Was passiert im Autokino eigentlich, wenn es regnet? Ich weiss es nicht, bei meinen bisherigen zwei Autokino-Besuchen (an unterschiedlichen Orten) herrschte jeweils ein schöner, lauer Frühlingsabend. Die Filme waren ebenfalls lau.
Die Känguru-Chroniken, Deutschland 2019. Ein völlig verschnarchter und fast mittelloser Berliner Kleinkünstler (Dimitrij Schaad) nimmt ein sprechendes Känguru auf, in seine (ziemlich große, wie kann er das bezahlen?) Wohnung am Görlitzer Park (der es in der jüngsten Vergangenheit ob seines kruden Integrationskonzepts oft in die Presse geschafft hat). Völlig offen bleibt dabei, warum das sehr unfreundliche und ebenso unkameradschaftliche, also unsympathische Känguru dort wohnen bleiben darf.
Was die Auftritte des Tiers betrifft, ist ein gewisser Effekt bemerkbar: Auch wenn sich Schauspieler Volker Michalowski im Motion Capture-Anzug noch so sehr bemüht hat - das Känguru ist eine CGI-Gestalt. Die dadurch bedingte Seelenlosigkeit überträgt sich wie ein bleierner Schleier auf alle Szenen, an denen das australische Beuteltier beteiligt ist. Man atmet richtiggehend auf und durch, wenn auschließlich echte Menschen die Dialoge führen. Das passiert leider viel zun selten. Das Känguru ist ein aufdringlicher, fast dauerpräsenter Nörgel-Zeitgenosse. Der Inhalt des Films ist ziemlich belanglos. Es gibt ein feines Wiedersehen mit Henry Hübchen als Immobilientycoon und auch dessen schwangere Verlobte (Lena Dörrie) macht ihre Sache gut. Hoffentlich gibt es keine Fortsetzung.
Once upon a time in Hollywood (USA 2019). Um was geht es überhaupt in diesem Film? Das war die Frage, die mich überwiegend während der 160 Filmminuten beschäftigte. Die Manson Family und die sog Tate-LaBianca-Morden 1969 in Los Angeles sind ein möglicher roter Faden des Films. Aber es ist ein sehr, sehr dünner roter Faden - zu dünn, um den Film zusammenzuhalten.
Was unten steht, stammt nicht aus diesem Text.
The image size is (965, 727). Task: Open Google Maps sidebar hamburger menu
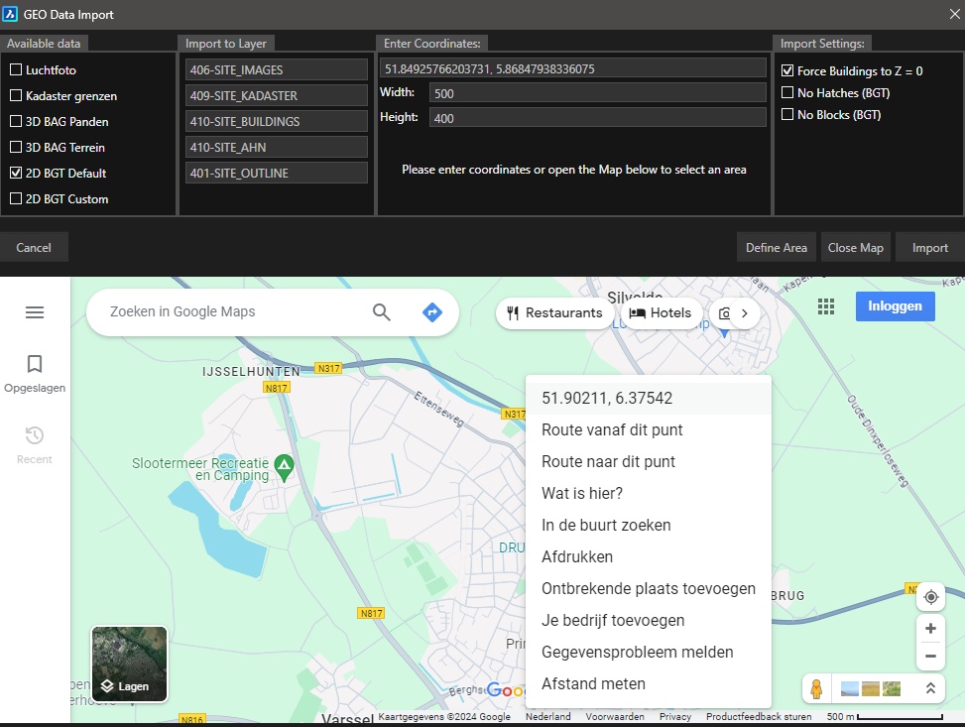click(x=35, y=311)
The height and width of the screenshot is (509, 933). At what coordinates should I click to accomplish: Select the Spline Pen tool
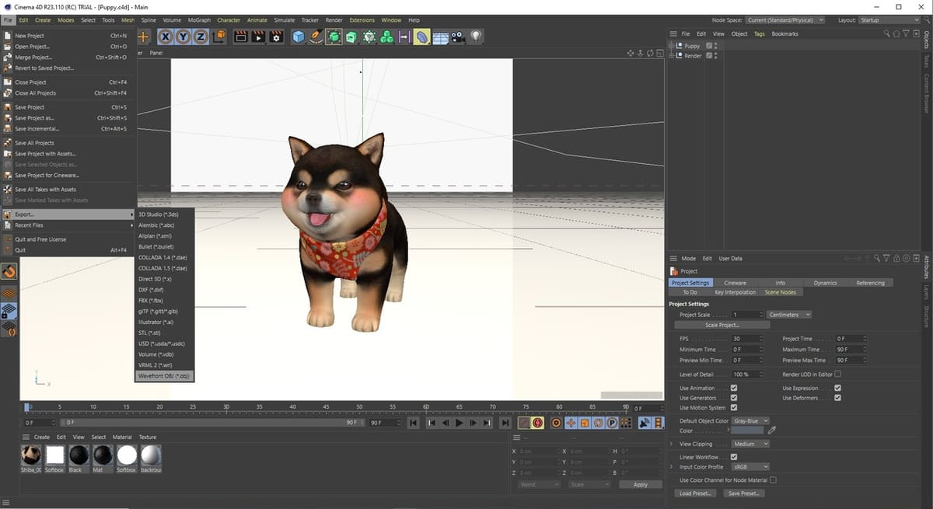(316, 37)
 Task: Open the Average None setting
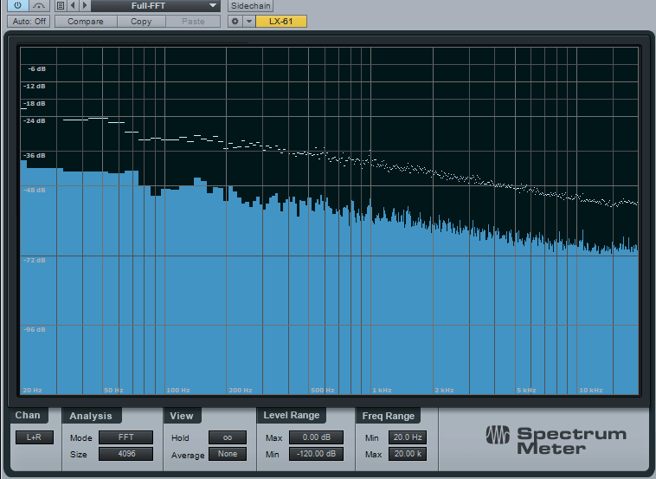click(x=228, y=454)
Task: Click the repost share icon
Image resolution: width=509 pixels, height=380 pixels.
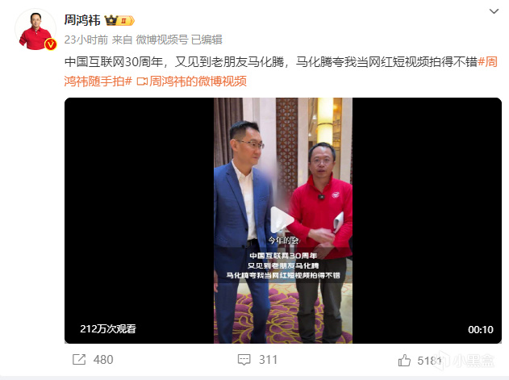Action: 79,360
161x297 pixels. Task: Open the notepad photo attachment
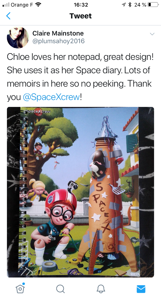81,192
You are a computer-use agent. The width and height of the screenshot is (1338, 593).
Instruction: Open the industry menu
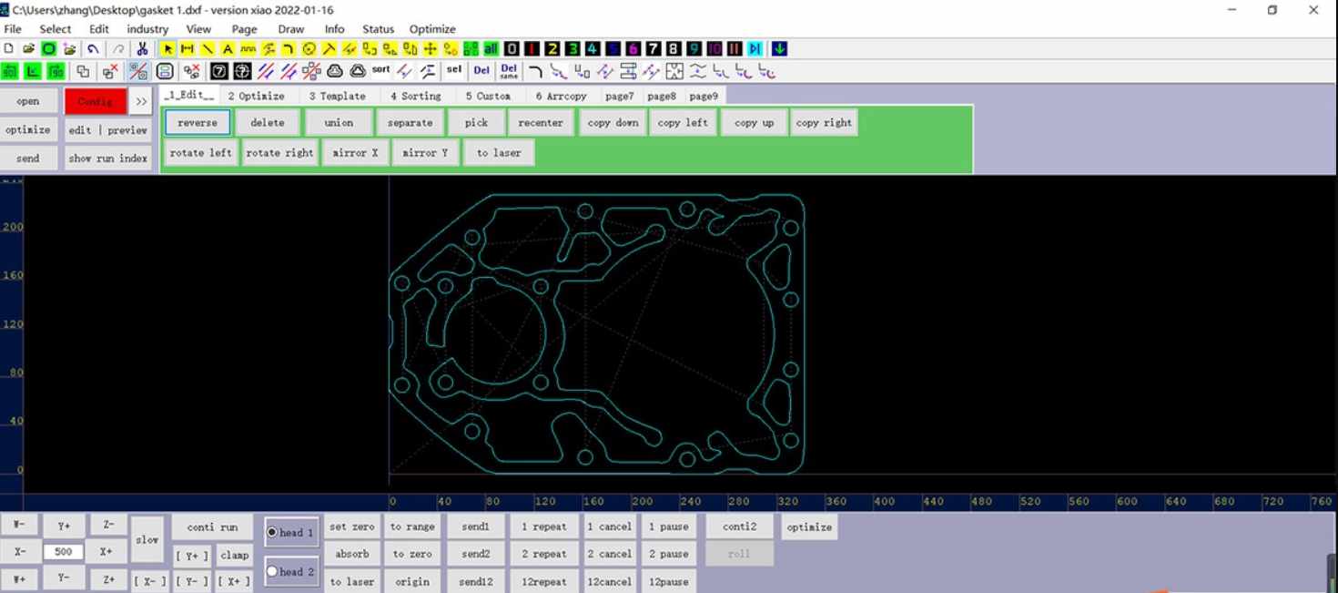[x=147, y=29]
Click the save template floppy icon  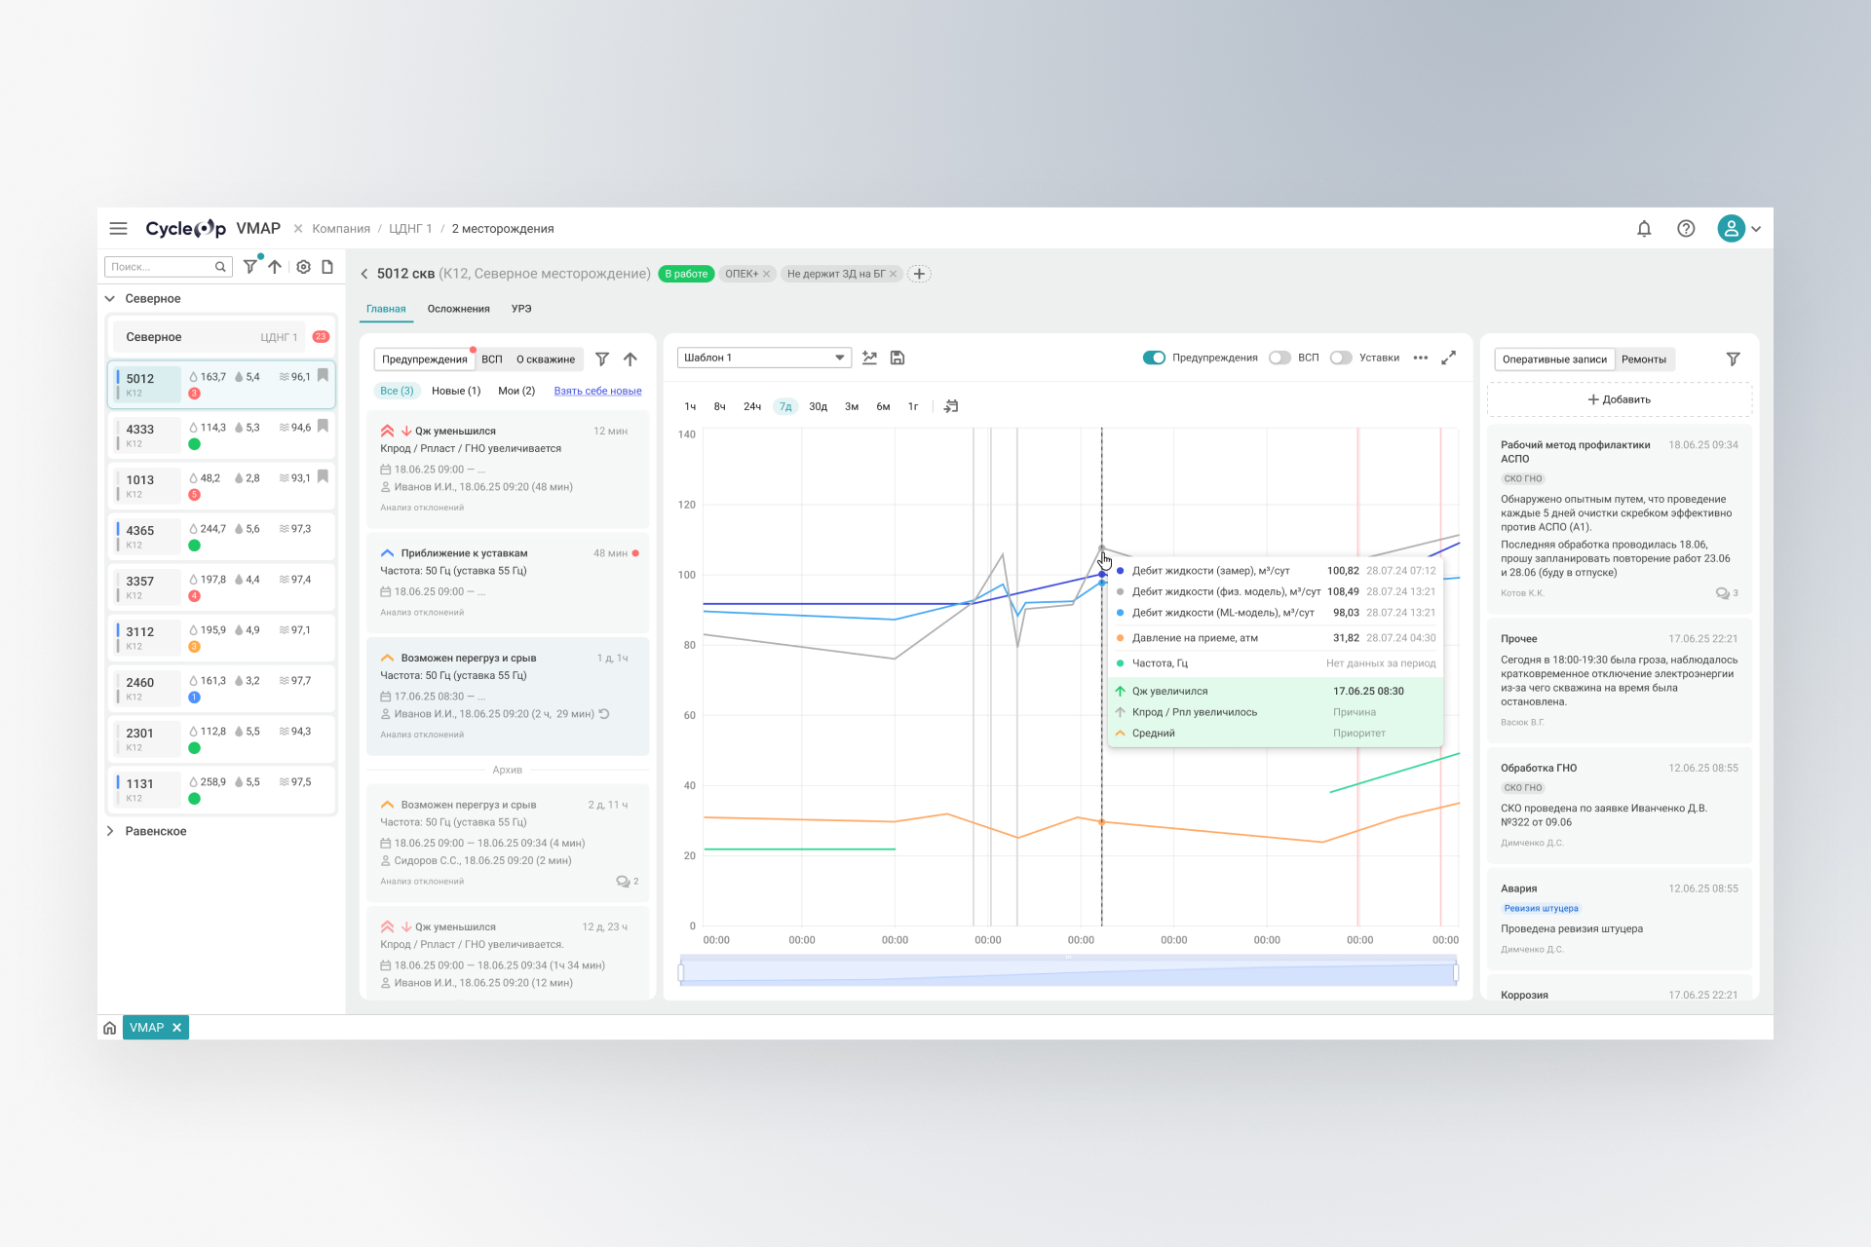(x=897, y=359)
Deshalb fällt der Film auch auseinander, in verschiedene Episoden. Rückblenden, Mini-Biopics und so weiter. Es geht im Grund um den Wechsel vom US-amerikanischen Studiosystem zum New Cinema. Wobei Regisseur Quentin Tarantino an den Vertretern des letzteren kein gutes Haar lässt und die Protagonisten des ersteren ziemlich abscheulich darstellt. Aber diese haben dann doch die besseren Filme gemacht, so meint er aussagen zu müssen? Problem: Das normale Blockbuster-Publikum kennt und erkennt diese filmhistorischen Dimensionen nicht, das sind ja zu 99,99% keine Cineasten. Zudem sind in Once upon a time in Hollywood fiktive und tatsächlich existierende Werke, fiktive und tatsächlich damals existierende Personen wild miteinander vermischt. Da wird es selbst für den Fachmann schwer zu erkennen, ob es so etwas wie den Film The wrecking crew (1968) mit Dean Martin wirklich gegeben hat. Hat es, ich musste es jedoch nachschlagen (Aber nicht Bounty Law !).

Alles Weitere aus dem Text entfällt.